▶ _Description of the task_
Copy out the lines below word for word, leaving out the pictures.

▶ _Pointing lines for screenshots and pages_
-- START --

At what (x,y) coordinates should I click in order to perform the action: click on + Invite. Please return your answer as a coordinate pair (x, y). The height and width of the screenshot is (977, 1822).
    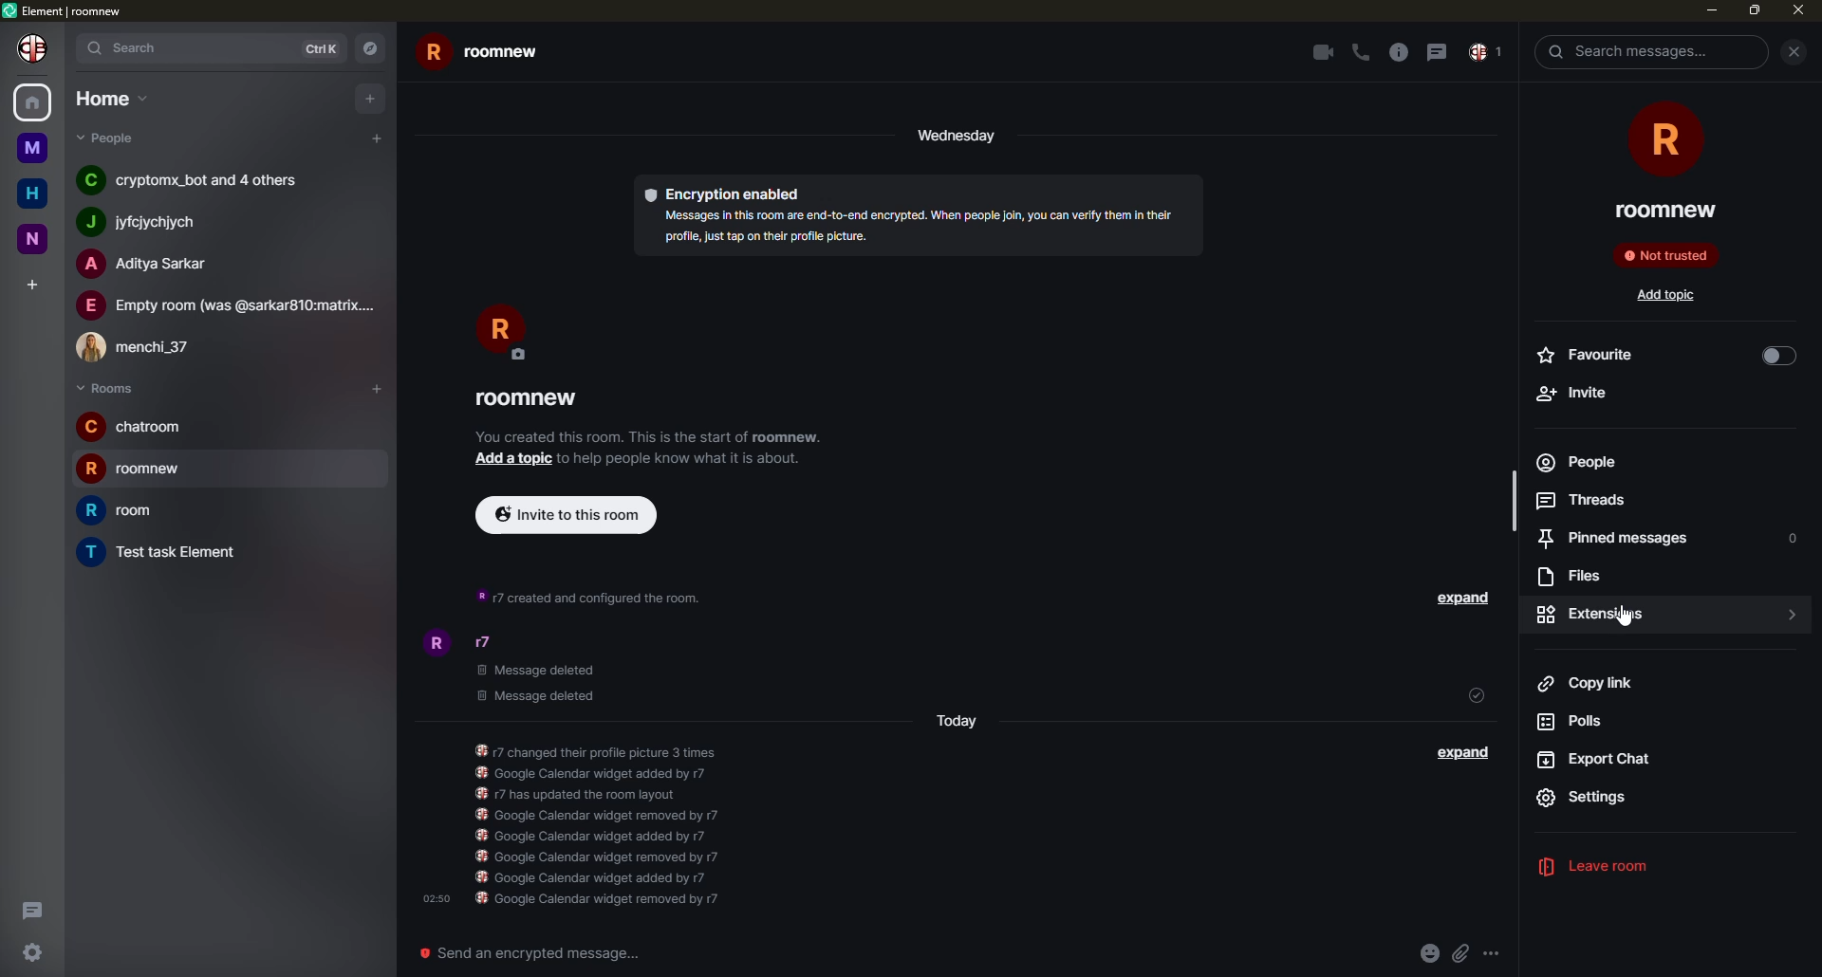
    Looking at the image, I should click on (1575, 394).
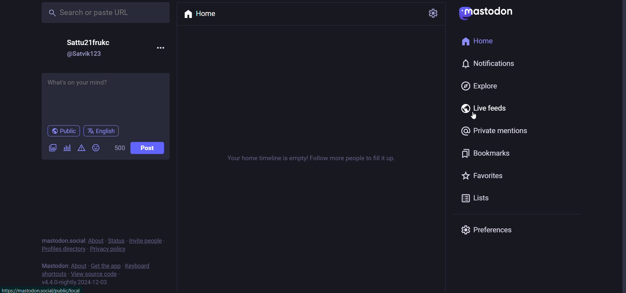 The image size is (626, 293). I want to click on about, so click(96, 240).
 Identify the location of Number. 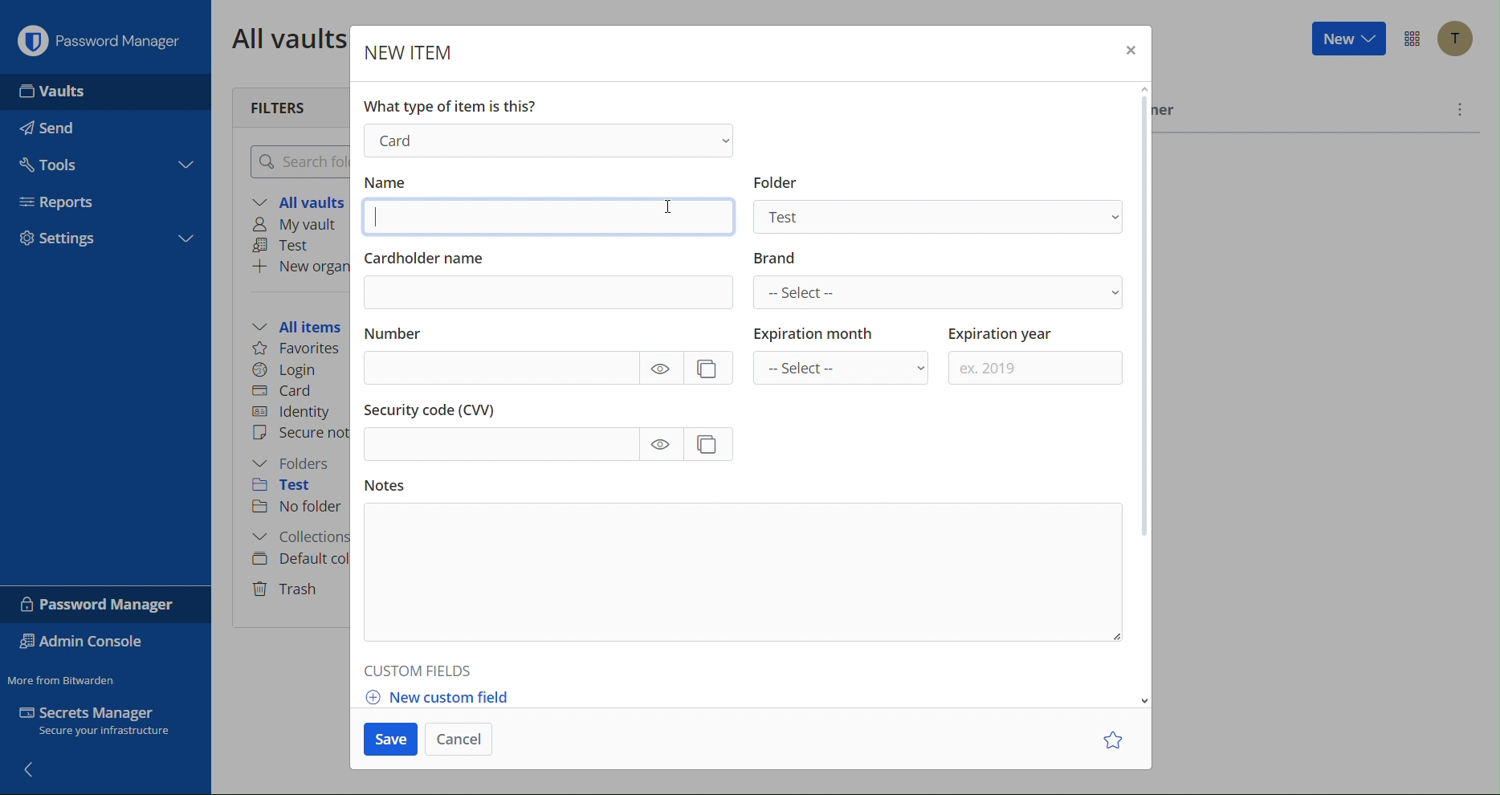
(550, 355).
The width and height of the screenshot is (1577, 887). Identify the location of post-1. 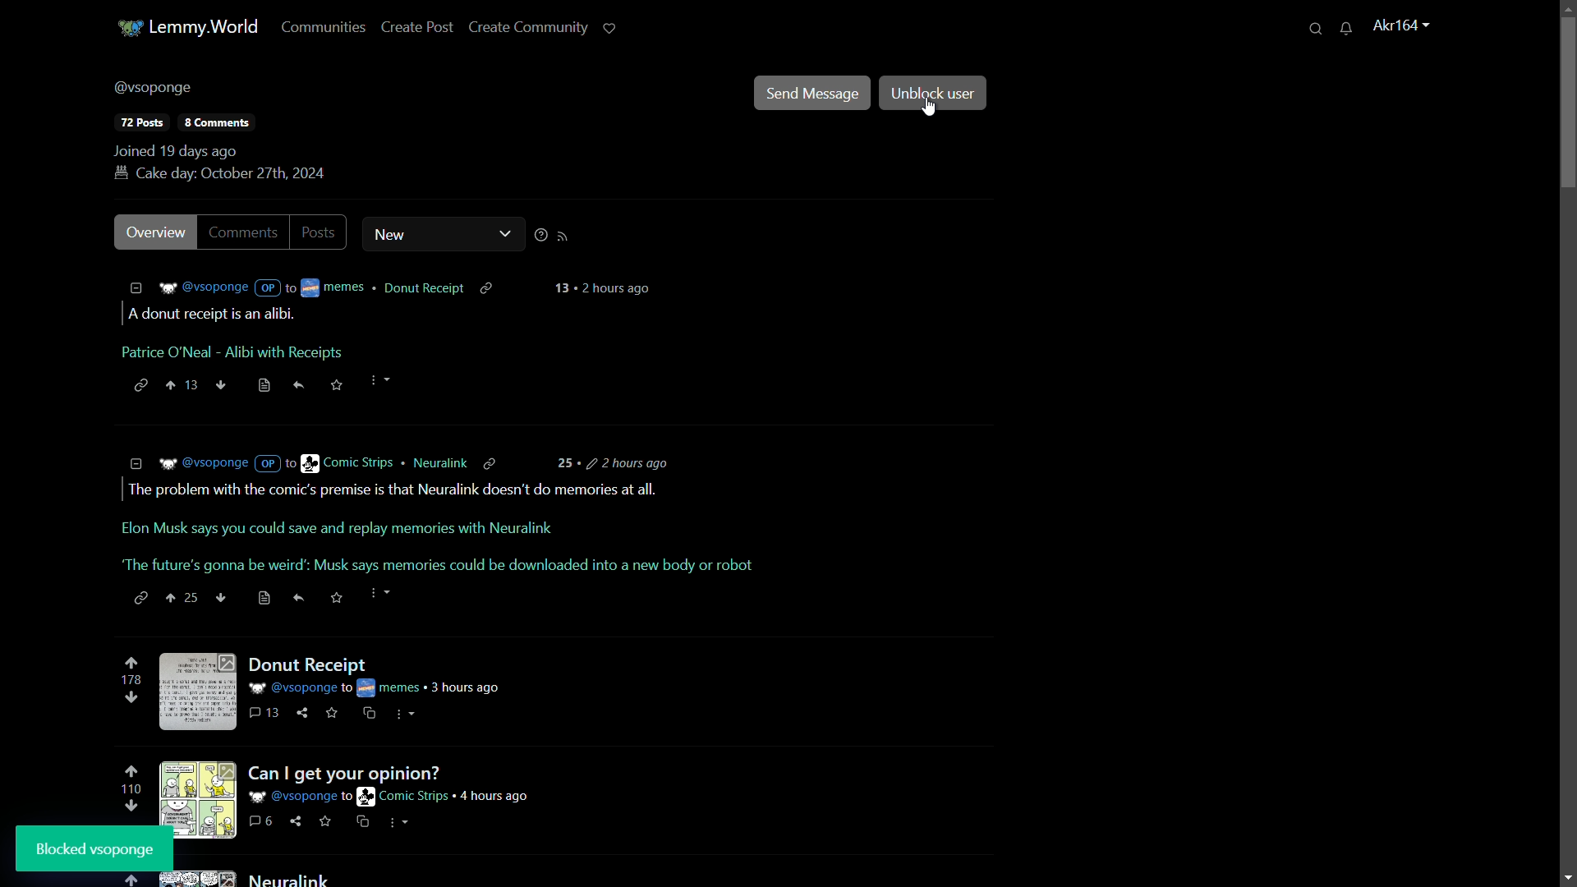
(374, 677).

-- END --

▶ _Solution for this problem_
At what (x,y) coordinates should I click in order to perform the action: click on + Invite. Please return your answer as a coordinate pair (x, y). The height and width of the screenshot is (977, 1822).
    Looking at the image, I should click on (1575, 394).
 The image size is (626, 293). I want to click on about, so click(96, 240).
 Identify the location of Number. 
(550, 355).
The width and height of the screenshot is (1577, 887). Identify the location of post-1. 
(374, 677).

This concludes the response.